Buckley taught it first as a thematic course in sociology. She was then invited to teach it as part of the vice-president’s Grand Challenge learning initiative.

This initiative was designed to revitalize and rethink undergraduate education, Buckley said.

As a result, the class is limited to 25 freshmen. Buckley said she was moving away from exams and focusing on experiential learning. The class is also interdisciplinary, with students pursuing studies in engineering, medicine, law, history and more, according to Buckley.

The class examines HIV / AIDS using Buckley’s sociological training. It examines the transmission, the different facets of HIV and the geographic spread as well as the root causes of the disease.

“We’re really focusing on how the HIV / AIDS pandemic shows us how social factors are the real drivers of international pandemics,” Buckley said.

An important part of the course is the requirement for external engagement.

This assignment requires students to bring the knowledge they gain from this classroom to their communities, whether local, national or global.

“It’s the idea of ​​taking the knowledge gained and using it for the larger community,” Buckley said.

Students have several options for getting involved. They can volunteer for organizations working to raise awareness about HIV / AIDS. Some students write editorials to raise awareness. This year, three groups of students are working together to host an event on the quad.

A group will organize a bake sale to raise funds for a school for AIDS orphans in Uganda. Another group will organize a quiz on HIV / AIDS information with small prizes. The final group, Simons’ group, will distribute free condoms to which they have attached information about HIV / AIDS and safer sex.

The three projects are supposed to raise awareness in three different areas of the issue.

The bake sale draws attention to global issues and the scale of the pandemic, the quiz provides insight into how the disease can affect communities at home, and the condom distribution interacts directly with students to educate them about their resources and how they can be taking action to protect themselves from this disease.

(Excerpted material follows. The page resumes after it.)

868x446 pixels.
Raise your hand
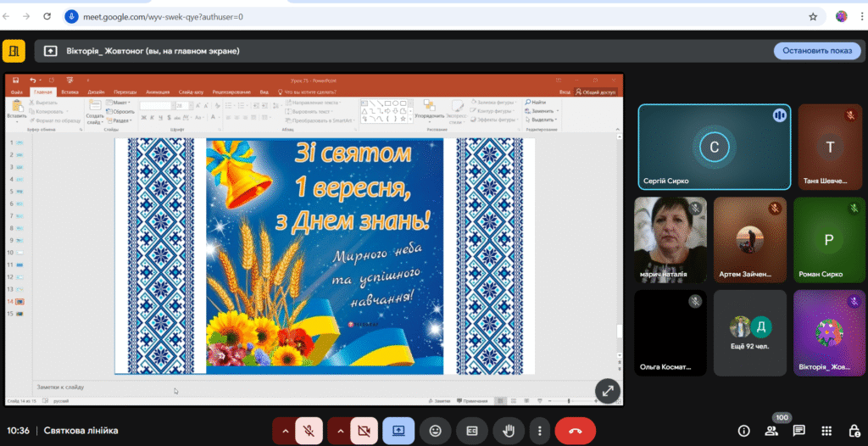click(x=509, y=431)
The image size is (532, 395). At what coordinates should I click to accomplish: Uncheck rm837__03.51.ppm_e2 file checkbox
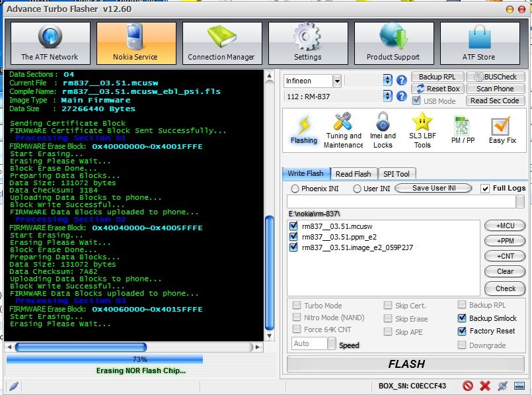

Aidan Berg, a freshman at AHS, volunteers for this event. For his current project, he decided to write a letter to JB Pritzker.

He said Pritzker made several campaign promises regarding HIV / AIDS and LGBTQ youth, but he believes those are promises that are as easy to forget as they are to make. In addition to his letter, Berg will be volunteering at the awareness event on Friday.

Berg explained that learning about illnesses is not just a medical concern.

“Beyond the public health aspect,” he said, “there is a lot of emphasis on stigma and discrimination and how that influences the spread of disease.”

The groups hope they can strike up a conversation on campus about this pandemic. Buckley said the United States still has more than 40,000 new cases of HIV infection each year. Simons said the young adult population is most likely to contract HIV / AIDS.

Part of this project is to de-stigmatize condoms and talk about STIs. Buckley said this is really just another health decision people need to make.

“You brush your teeth, don’t you?” Buckley said. “If you choose to be sexually active, there are also safe health procedures you can take that you should consider.”

Berg said that while they hope to make a splash and reach many students, if they can educate and influence just one person, it will be successful.

The class spends a lot of time explaining how those who are already disadvantaged in society are more susceptible to disease. Berg wants to draw attention to this issue through this event.

“Once people start talking, the stigma and discrimination erodes,” he said. “They are disappearing because people are really ready to talk about it.”